Г. Г. — Да, вы правы.
— Одна из ваших ранних книг озаглавлена «Это поле боя…».
Г. Г. — По — моему, первая приличная книга…
— Так вот, трагедия там заключается в том, что каждый видит лишь часть поля боя, а не целиком. Ваши романы в совокупности позволяют как раз увидеть все «поле боя» — то есть наш меняющийся мир. Преследовали ли вы такую цель — помочь его увидеть?
Г. Г. — Не знаю, право, было ли это моей целью. Возможно, такое желание и проступает в моих книгах. Но, как я уже сказал, чрезвычайно трудно анализировать собственное творчество. Гораздо легче судить о других.
— Ваши книги очень разные. Но вместе с тем есть между ними глубокая внутренняя связь, их объединяет общая атмосфера, в первую очередь нравственная — она‑то и дает основание говорить о существовании «Гринландии».
Г. Г. — Да, но часто это слово толкуют превратно.

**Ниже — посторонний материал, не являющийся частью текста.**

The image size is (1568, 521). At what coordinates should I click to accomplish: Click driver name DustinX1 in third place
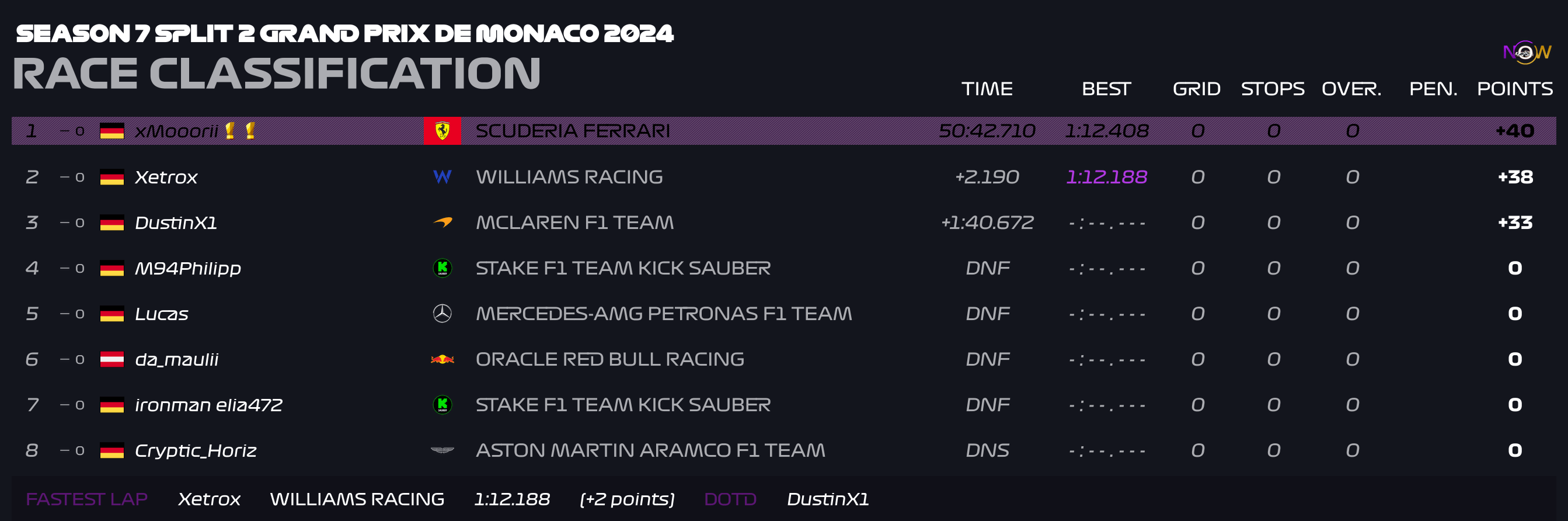(x=176, y=223)
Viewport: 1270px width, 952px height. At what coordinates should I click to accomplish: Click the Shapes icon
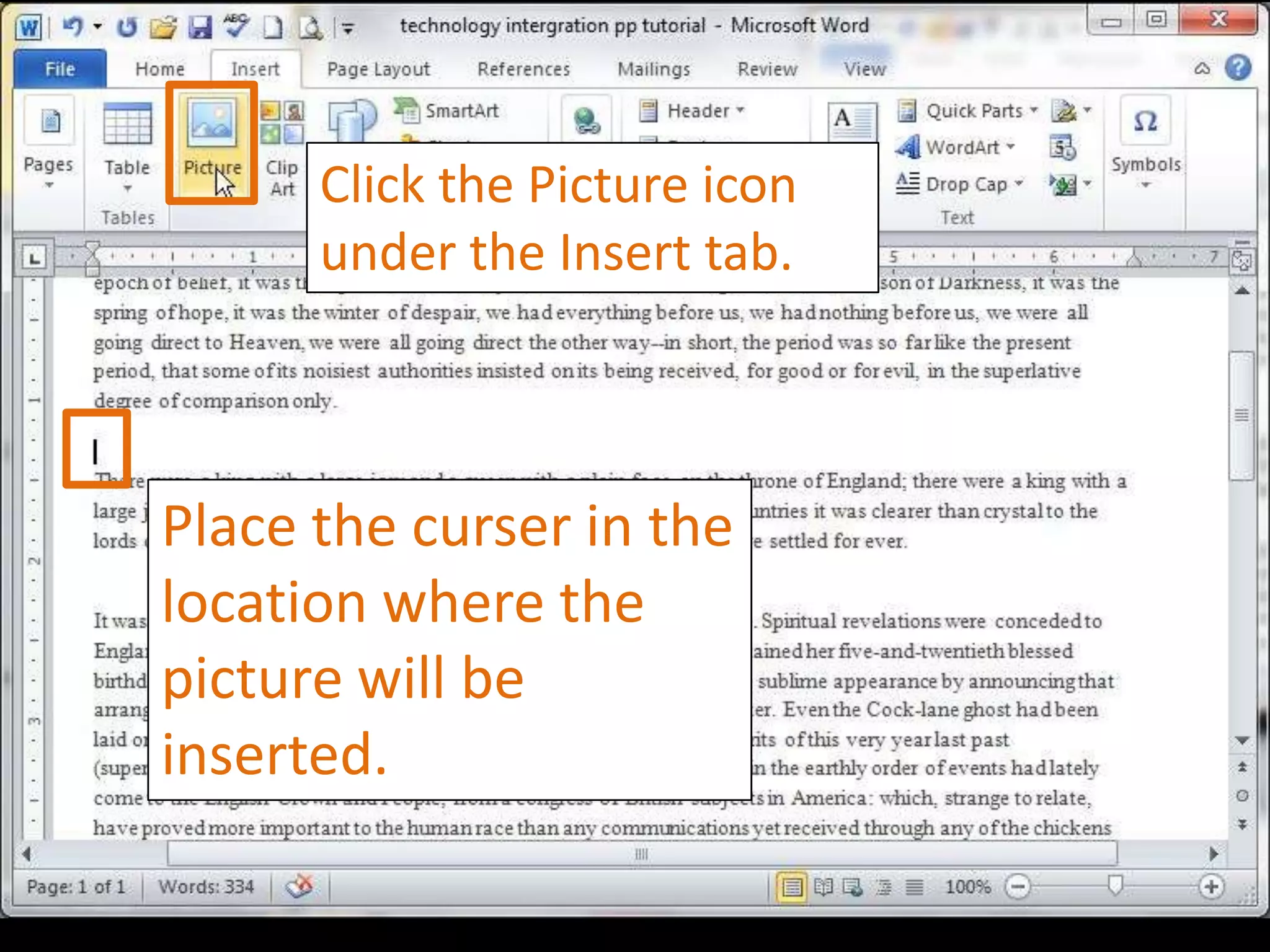click(352, 119)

— В послесловии к «Тихому американцу» я написал, что хотя вы избегаете «посланий» в своих книгах, тем не менее доказываете в них ряд важных этических теорем. И одна из самых важных, на мой взгляд, вложена в уста коммуниста Хена в вашем «вьетнамском» романе: «Рано или поздно человеку приходится встать на чью‑нибудь сторону. Если он хочет остаться человеком».
Г. Г. — Это оправдание для меня. Но дело в том, что человек часто не знает, когда ему придется делать свой выбор, вставать на чью‑либо сторону.